Asked about the company's surging profits, Murray pointed to the success of Veronica Roth as a key driver, as well as new efficiencies driven by digital.
"You know, it comes down to the books at the end of the day," he said. "The Veronica Roth Divergent series that was spectacular, the kind of thing that I wish could happen more frequently. But there are a lot of other things besides that one property. Many of our markets around the world have had improved profitability. We have been looking to get as efficient as possible. And then on the digital side we’ve been investing in new marketing techniques, and new business models, and new ways to reach readers. So, we’re constantly trying to get the right balance between resources that are tied to the slowly declining print business, and making sure we reinvest to get the growth on the digital side. And I think that has also played a role in our increasing profitability."
He also said that after years of tension, print and digital sales were beginning to balance out, and that he was optimistic about the future of independent bookstores. "In the U.S., the independent channel is doing quite well," Murray said. "We’ve seen this reinvigoration in the independent channel, and we’re very supportive of that channel, and have done a number of initiatives to help support independent bookstores, and we’re going to continue to do that. Because we want to make sure all of these sales channels can coexist with one another, and hopefully complement HarperCollins."

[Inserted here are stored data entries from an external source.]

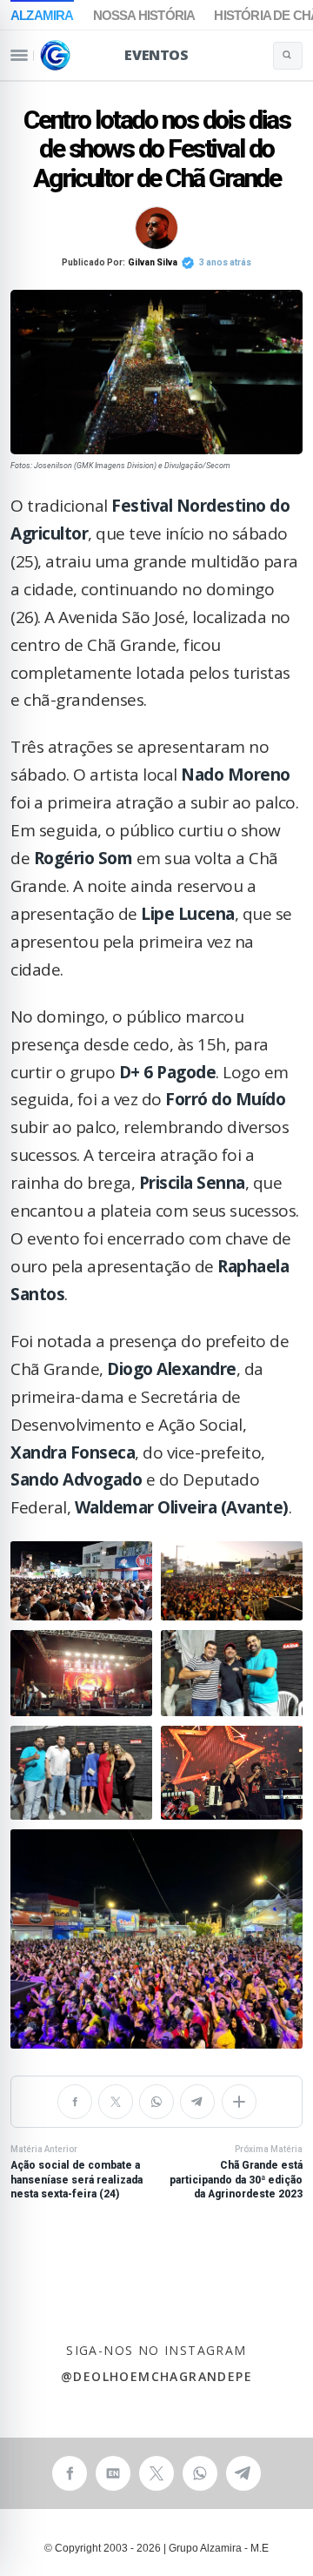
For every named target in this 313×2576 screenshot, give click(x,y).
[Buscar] (288, 56)
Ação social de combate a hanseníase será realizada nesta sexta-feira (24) (76, 2172)
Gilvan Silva (152, 262)
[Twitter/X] (115, 2101)
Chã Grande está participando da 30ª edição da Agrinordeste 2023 (236, 2172)
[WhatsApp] (156, 2101)
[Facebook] (74, 2101)
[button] (81, 1580)
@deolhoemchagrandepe (156, 2377)
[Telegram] (197, 2101)
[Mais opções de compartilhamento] (239, 2101)
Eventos (156, 54)
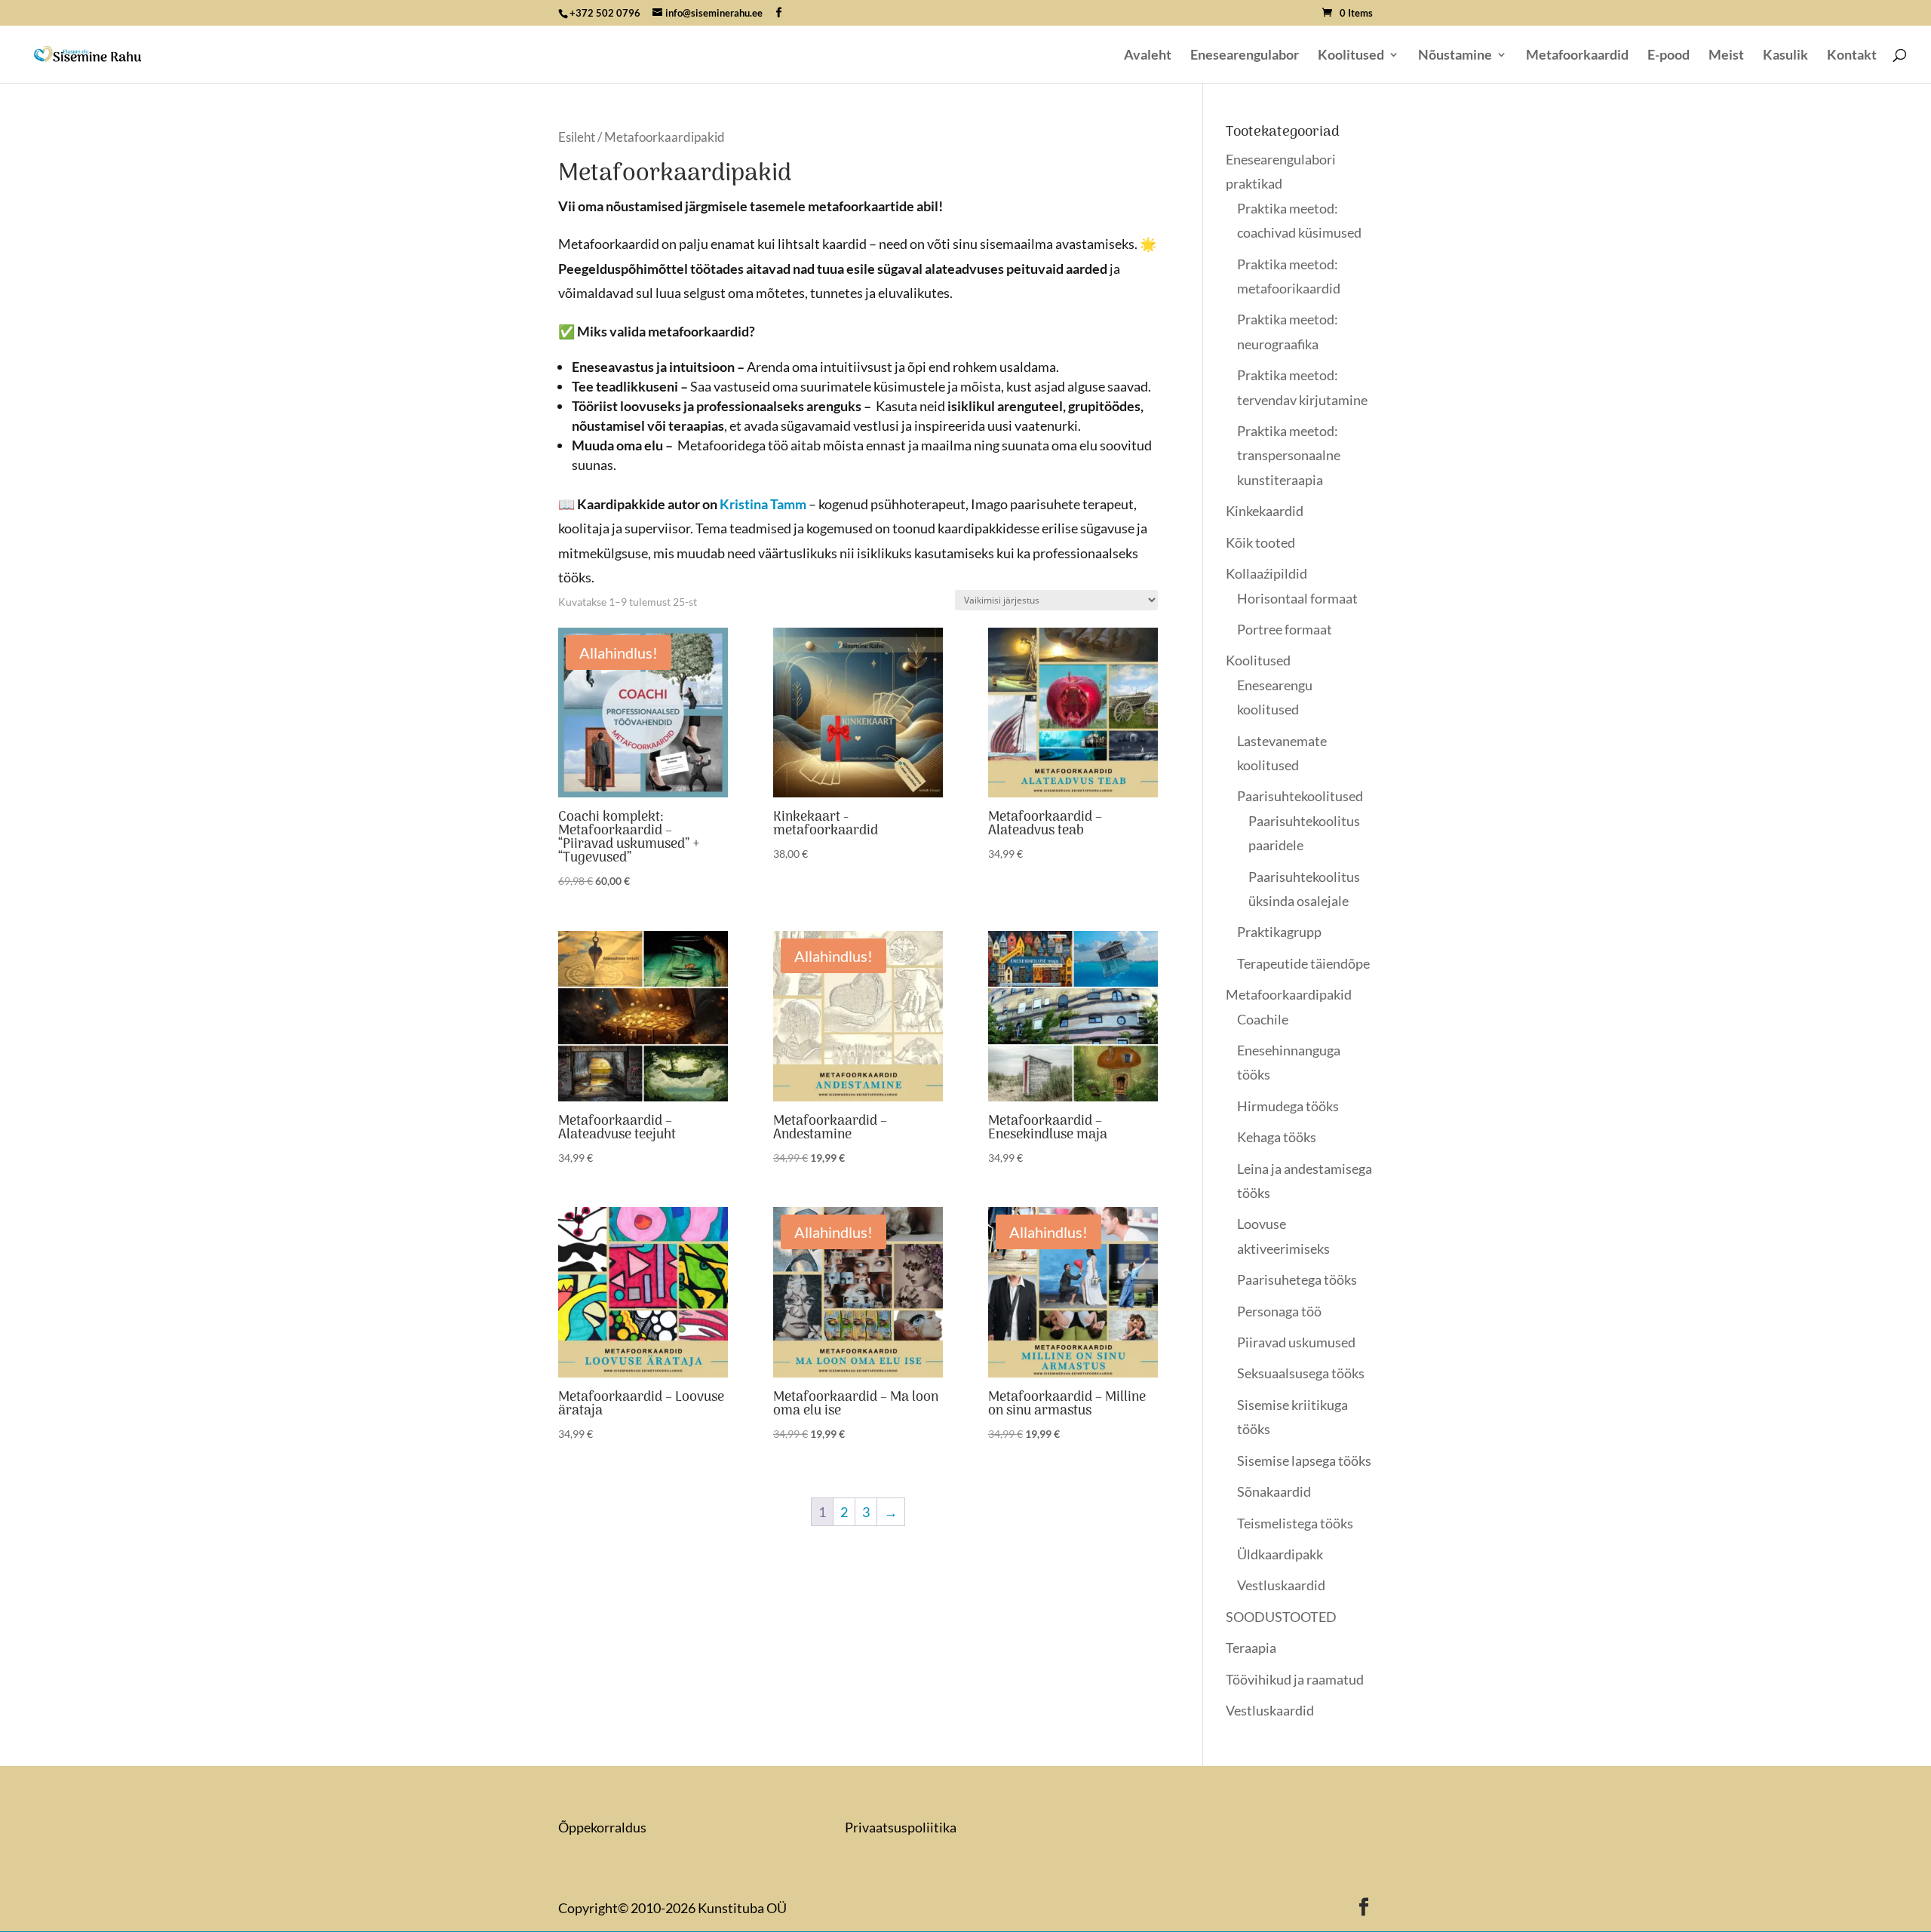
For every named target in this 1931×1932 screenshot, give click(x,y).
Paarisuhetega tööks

Asked about the company's recent eagerness to experiment, Murray touched on a common theme at Frankfurt: in a time of transition, you have to try new things. "We definitely lean forward, and we want to try new things," he said. "We always want, whether something succeeds or fails, to learn in the process. We want to be the first to learn, and when something works, we double down and we do more of it."
Specifically, Murray said he's been "very happy" with the early returns from the subscription services, and that he plans to expand those ventures. "What we’ve seen in the digital realm is that every time you have a new partner, a new digital partner and a new digital offer, you’re creating new merchandising opportunities. So, while maybe there are fewer tables at the front of bookstore chains for marketing and promotion, when you introduce a brand new e-tailer or a different e-model, or distribution partner, you are picking up new ways to market your books. And subscription has turned out to be a model that is very successful in really merchandising and mining the backlist in the catalog. And that’s been a surprise to us, and how much churn there is in that deep catalog."
Of course, Murray conceded there have been things that haven't worked as well as the company would have liked, but he stressed that the company would continue to be aggressive in pursing new ventures, at home, and around the world.
"In this day and age, [new] companies come up seemingly overnight with billion dollar valuations, and next thing you know they’re trying to get into the publishing business. So you have to be at the forefront. You have to try things. And we’re going to continue to do that."
Murray was interviewed by representatives of Publishers Weekly, Livres Hebdo, The Bookseller, buchreport, and. PublishNews Brazil, moderated by German journalist and consultant, Ruediger Wischenbar in conjunction with the release of the Global Ranking of the Publishing Industry.